[START OF Passage to read]

I have been working on very similar ideas for my PhD thesis.

If R is the real line, then R[X] has at least 3 reasonable topologies: the
compact-open topology, the Whitney topology and the coarsest topology
making the coefficient maps continuous. None of these gives a localic ring
since they are not complete. Their completions are, of course, the ring of
continuous functions on R, the ring of smooth functions on R and the ring
of formal power series R[[X]], respectively. Perhaps this indicates that
these are more appropriate than the polynomial ring when R has a
non-discrete topology.

It seems to me that the classical Zariski spectrum is only correct for
discrete rings. The most obvious example where it gives pathological
results is for the ring of continuous functions on a compact Hausdorff
space. For Gelfand duality we must consider not all the ideals, but only
the closed ideals. The Zariski spectrum is given by taking the localic
reflection of the quantale of ideals of a discrete ring. For a localic
ring, I believe we should instead take the localic reflection of the
quantale of overt ideals. This should give the expected results for both
discrete rings and for rings of continuous functions. For the localic rings
above, I expect R to appear inside the spectrum with its usual topology,
but I've only checked this in the first two cases.

I don't know if the construction of the quantale of overt ideals from a
localic ring is geometric. I think it might not be. There is a geometric
theory that gives the elements of this quantale as its points. This
tentatively suggests to me that the resulting spectrum will not be a
locale, but a colocale, but you know much more about these than I do.

I have thought less about the corresponding 'sheaf'. In particular, I do
not know what the correct notion of localic local ring is. I found some
work on localisation of topological rings (see here
<https://www.sciencedirect.com/science/article/pii/0166864194900353>), but
I haven't thought how this would work in the pointfree setting.

Best regards,

Graham

On Fri, 1 Jun 2018 at 01:02 Steve Vickers <s.j.vickers@cs.bham.ac.uk> wrote:

> Algebraic geometry defines the affine line over a field k as an affine
> scheme, the spectrum of k[X]. It includes a copy of k, each element a being
> present as the irreducible polynomial X-a, with local ring the ring of
> fractions got by inverting polynomials f(X) such that f(a) is non-zero.
>
> You can carry this out for the real line R, but it is very much R as a
> set, and the copy of R in the underlying space of the spectrum has the
> discrete topology.

[END OF Passage to read]
[START OF Source data]

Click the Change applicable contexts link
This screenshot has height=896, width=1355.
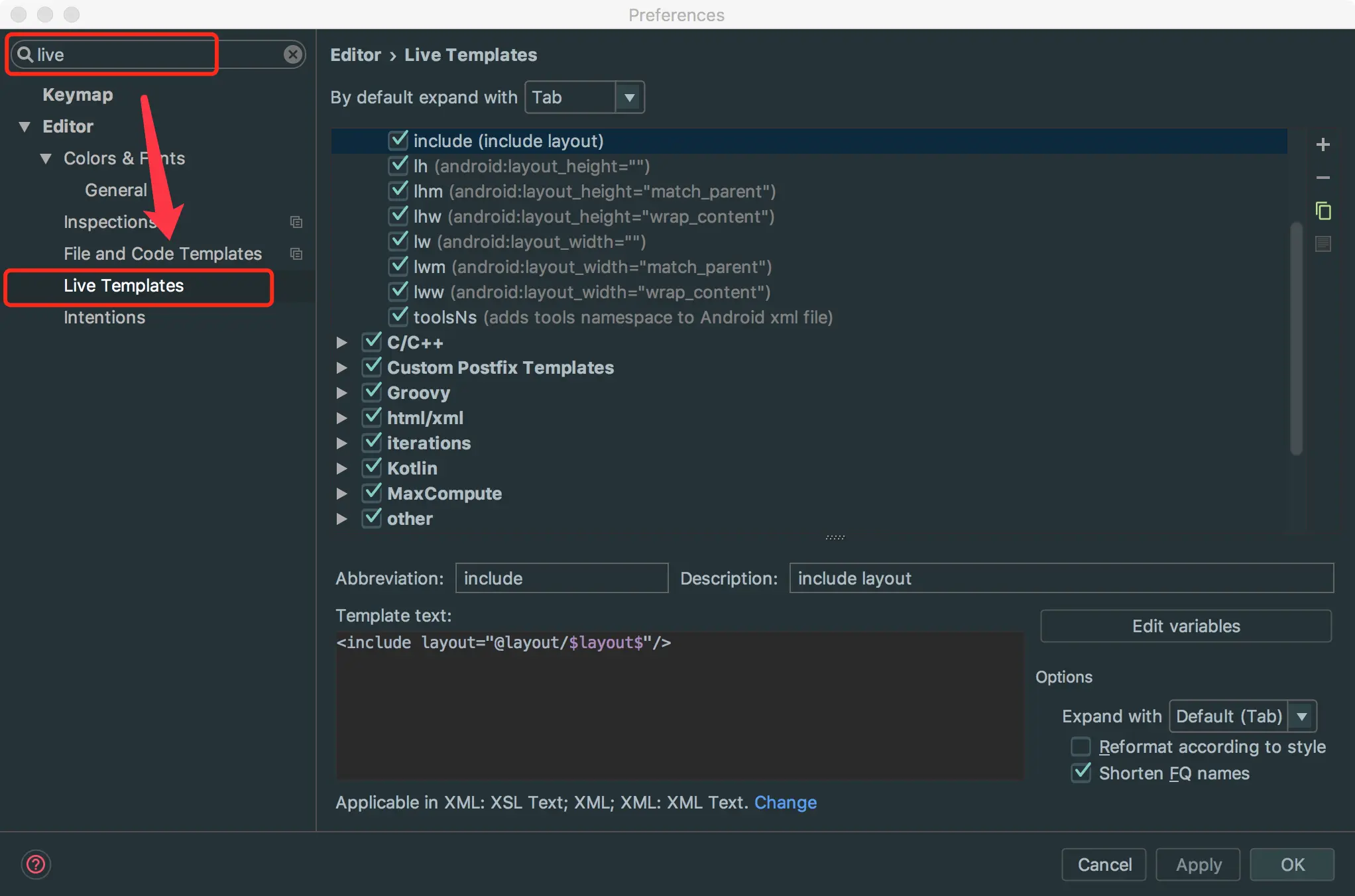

[END OF Source data]

**Goal**
Write the next part of the mailing-list message on localic rings and the Zariski spectrum, picking up right after its last sentence.

**Response to the exercise**
>
> Does algebraic geometry provide an analogous construction that could lead
> to  the point-free R? Can the locally ringed space be topologized
> (point-free) so that the copy of R has its usual topology?
>
> I've run into various problems.
>
> 1. It is not obvious to me that R[X] exists point-free. By that I mean
> that,  without presupposing a set R[X], or using non-geometric
> constructions, I can't see how to define a geometric theory whose models
> are the polynomials. The problem comes with trying to pin down the
> requirement that all but finitely many of the coefficients of a polynomial
> must be zero. You cannot continuously define the degree of a polynomial,
> because the function R -> N, a |-> degree(aX + 1), is not continuous.
>
> That suggests the construction as Spec(R[X]) might have to be adjusted. Is
> there still some locally ringed space that does the trick?
>
> 2. The "structure sheaf" cannot be a sheaf. We hope its fibres are
> point-free local rings, but, whatever they are, they must be R-algebras and
> so cannot  have the discrete topology. The space is locally ringed by some
> bundle other than a sheaf (local homeomorphism).
>
> 3. The usual local rings, got as rings of fractions as described above,
> may be problematic point-free in the same way as R[X] is. I don't know what
> would  do instead. The power series ring R[[X]]? (At least as fibre over
> 0.) It does have the property of inverting those polynomials f for which
> f(0) is non-zero. And it can be defined point-free, as R^N. (However, the
> finitely presented approximations R[X|X^n = 0] happily exist point-free.)
>
> Thanks for any references you can provide,
>
> Steve.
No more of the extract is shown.